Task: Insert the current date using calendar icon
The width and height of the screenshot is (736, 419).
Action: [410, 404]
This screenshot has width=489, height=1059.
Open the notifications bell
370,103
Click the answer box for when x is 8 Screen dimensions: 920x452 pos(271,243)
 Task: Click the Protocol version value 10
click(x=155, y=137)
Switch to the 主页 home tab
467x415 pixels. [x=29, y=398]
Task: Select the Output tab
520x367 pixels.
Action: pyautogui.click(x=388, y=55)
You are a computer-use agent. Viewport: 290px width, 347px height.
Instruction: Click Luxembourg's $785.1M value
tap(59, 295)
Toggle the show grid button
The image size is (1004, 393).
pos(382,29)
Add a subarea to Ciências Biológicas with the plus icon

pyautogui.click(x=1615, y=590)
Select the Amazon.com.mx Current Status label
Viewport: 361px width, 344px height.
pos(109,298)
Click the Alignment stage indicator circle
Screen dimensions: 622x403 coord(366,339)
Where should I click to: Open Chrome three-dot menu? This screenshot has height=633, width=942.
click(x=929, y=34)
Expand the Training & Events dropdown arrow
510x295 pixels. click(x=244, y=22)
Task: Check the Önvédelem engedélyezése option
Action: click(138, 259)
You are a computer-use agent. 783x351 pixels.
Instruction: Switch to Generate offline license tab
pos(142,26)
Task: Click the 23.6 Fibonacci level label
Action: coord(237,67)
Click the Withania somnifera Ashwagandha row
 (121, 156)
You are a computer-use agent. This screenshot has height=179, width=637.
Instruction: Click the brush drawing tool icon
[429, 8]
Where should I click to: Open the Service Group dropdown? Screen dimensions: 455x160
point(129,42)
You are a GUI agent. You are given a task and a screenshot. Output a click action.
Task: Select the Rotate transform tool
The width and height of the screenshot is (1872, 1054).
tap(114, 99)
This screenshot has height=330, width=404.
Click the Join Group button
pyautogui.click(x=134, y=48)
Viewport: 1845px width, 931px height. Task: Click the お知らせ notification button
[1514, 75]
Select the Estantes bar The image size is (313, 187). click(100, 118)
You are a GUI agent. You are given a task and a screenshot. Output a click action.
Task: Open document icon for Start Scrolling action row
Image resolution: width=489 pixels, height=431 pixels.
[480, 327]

# Exercise task
Rewrite every one of these items, changing "notifications bell" to "alerts bell" and leaving everything else as it is.

# In response
Task: Insert the current date using calendar icon
The width and height of the screenshot is (736, 419).
Action: [410, 404]
This screenshot has width=489, height=1059.
Open the alerts bell
370,103
Click the answer box for when x is 8 Screen dimensions: 920x452 pos(271,243)
 Task: Click the Protocol version value 10
click(x=155, y=137)
Switch to the 主页 home tab
467x415 pixels. [x=29, y=398]
Task: Select the Output tab
520x367 pixels.
Action: pyautogui.click(x=388, y=55)
You are a computer-use agent. Viewport: 290px width, 347px height.
Instruction: Click Luxembourg's $785.1M value
tap(59, 295)
Toggle the show grid button
The image size is (1004, 393).
pos(382,29)
Add a subarea to Ciências Biológicas with the plus icon

pyautogui.click(x=1615, y=590)
Select the Amazon.com.mx Current Status label
Viewport: 361px width, 344px height.
pos(109,298)
Click the Alignment stage indicator circle
Screen dimensions: 622x403 coord(366,339)
Where should I click to: Open Chrome three-dot menu? This screenshot has height=633, width=942.
click(x=929, y=34)
Expand the Training & Events dropdown arrow
510x295 pixels. click(x=244, y=22)
Task: Check the Önvédelem engedélyezése option
Action: click(138, 259)
You are a computer-use agent. 783x351 pixels.
Instruction: Switch to Generate offline license tab
pos(142,26)
Task: Click the 23.6 Fibonacci level label
Action: coord(237,67)
Click the Withania somnifera Ashwagandha row
 (121, 156)
You are a computer-use agent. This screenshot has height=179, width=637.
Instruction: Click the brush drawing tool icon
[429, 8]
Where should I click to: Open the Service Group dropdown? Screen dimensions: 455x160
point(129,42)
You are a GUI agent. You are given a task and a screenshot. Output a click action.
Task: Select the Rotate transform tool
The width and height of the screenshot is (1872, 1054).
tap(114, 99)
This screenshot has height=330, width=404.
Click the Join Group button
pyautogui.click(x=134, y=48)
Viewport: 1845px width, 931px height. Task: Click the お知らせ notification button
[1514, 75]
Select the Estantes bar The image size is (313, 187). click(100, 118)
You are a GUI agent. You are given a task and a screenshot. Output a click action.
Task: Open document icon for Start Scrolling action row
Image resolution: width=489 pixels, height=431 pixels.
[480, 327]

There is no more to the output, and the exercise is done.